THE Banc of California Stadium – the home of Los Angeles FC – will host its first-ever boxing event this Saturday (August 17). The outdoor venue, which opened in April last year, was initially set to stage a welterweight clash between Jose Benavidez Jnr and Luis Collazo this weekend. That was until Benavidez suffered a leg injury during training in July, leading the fight to be shelved, likely until October. Following the postponement of Benavidez-Collazo, the chief support bout between 24-year-old Mexico natives Emanuel Navarrete and Francisco De Vaca was bumped up to headline status, with ESPN televising. The contest will mark Navarrete’s second defence of his WBO super-bantamweight belt. For De Vaca, who is positioned at No. 11 in the WBO ratings, it will be a first scheduled 12-rounder.
“This is a great opportunity to defend my title against an exciting fighter,” Navarrete said. “I’ve worked hard to prove myself as a true champion – I won’t let anyone take that away from me.
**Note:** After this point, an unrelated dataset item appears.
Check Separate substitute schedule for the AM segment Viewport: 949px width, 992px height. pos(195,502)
It’s going to be a great night outside in Los Angeles.”
Although the match-up represents a major jump up in class for De Vaca, the unbeaten challenger is confident he’ll demonstrate that he belongs at the top level.
“This is the fight of my life,” De Vaca stated. “I’m going to show everyone that I deserve to be on the world stage. I’m not going to talk any trash. I have a lot of respect for Navarrete, but his reign will end on August 17.”
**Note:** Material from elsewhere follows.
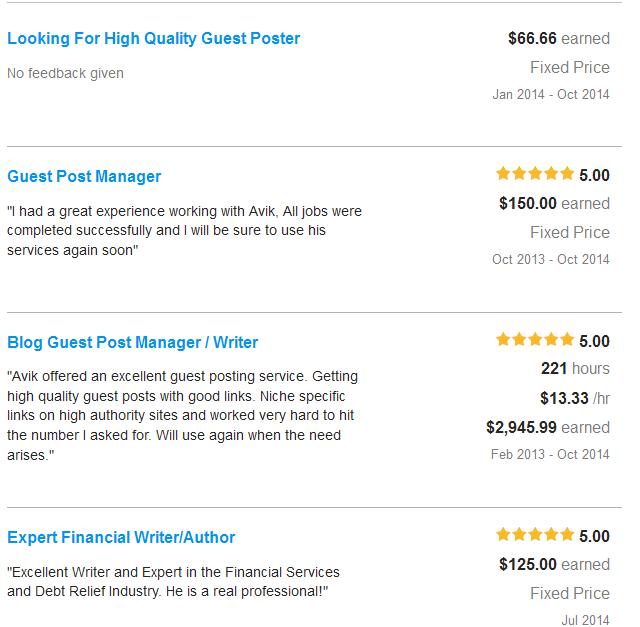This screenshot has width=640, height=627.
Task: Click the $66.66 earned amount
Action: (x=558, y=39)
De Vaca is a Top Rank stablemate of Navarrete, with the latter being jointly guided by Zanfer Promotions. While Navarrete is still based in his homeland in Mexico City, De Vaca now lives in Phoenix, Arizona, where all but two of his 20 professional outings have been held.
De Vaca has not put a foot wrong so far in the pros, having won all of his bouts, though only six have come inside the distance. His most notable victim is former WBC bantamweight title contestant Christian Esquivel. However, the sixth-round KO win that De Vaca registered against Esquivel in February 2018 was no real statement, considering he had been defeated inside time on 12 occasions beforehand and five times since.
Unlike De Vaca, Navarrete is known for his punching power, with 23 of his 27 triumphs coming by way of knockout or stoppage (against one early-career points loss). Going into his WBO title tilt against the much-fancied Isaac Dogboe eight months ago, Navarrete was an unknown quantity, much like De Vaca is now. Yet Navarrete grabbed his opportunity with both hands, unanimously outscoring Dogboe to claim the crown. He solidified his standing in the rematch five months later by impressively pummelling his way to success inside 12 rounds.
Just as Navarrete did when his big chance came against Dogboe, it is possible that De Vaca could step out of the shadows and emerge as a prime talent. The expected outcome, though, is for the pressure-fighting Navarrete to continue his upwards trajectory by retaining his title. With De Vaca being happy to trade on the inside, the rangy and solid-chinned Navarrete will be able to locate openings for his punishing uppercuts and clattering combinations, leading to a victory inside the course.
The undercard features some noteworthy names in Las Vegas’ ex-WBO super-bantam boss Jessie Magdaleno, South African fringe contender Chris van Heerden, Kazakhstan’s previous amateur standout Janibek Alimkhanuly and Los Angeles’ touted Arnold Barboza Jnr. They are slated for respective 10-rounders against Mexico’s Rafael Rivera, Russia’s Aslanbek Kozaev, Canadian Stuart McClellan and Mexican Jose Luis Rodriguez.
The Verdict The main event Mexican derby should go down extremely well with the large local Hispanic population.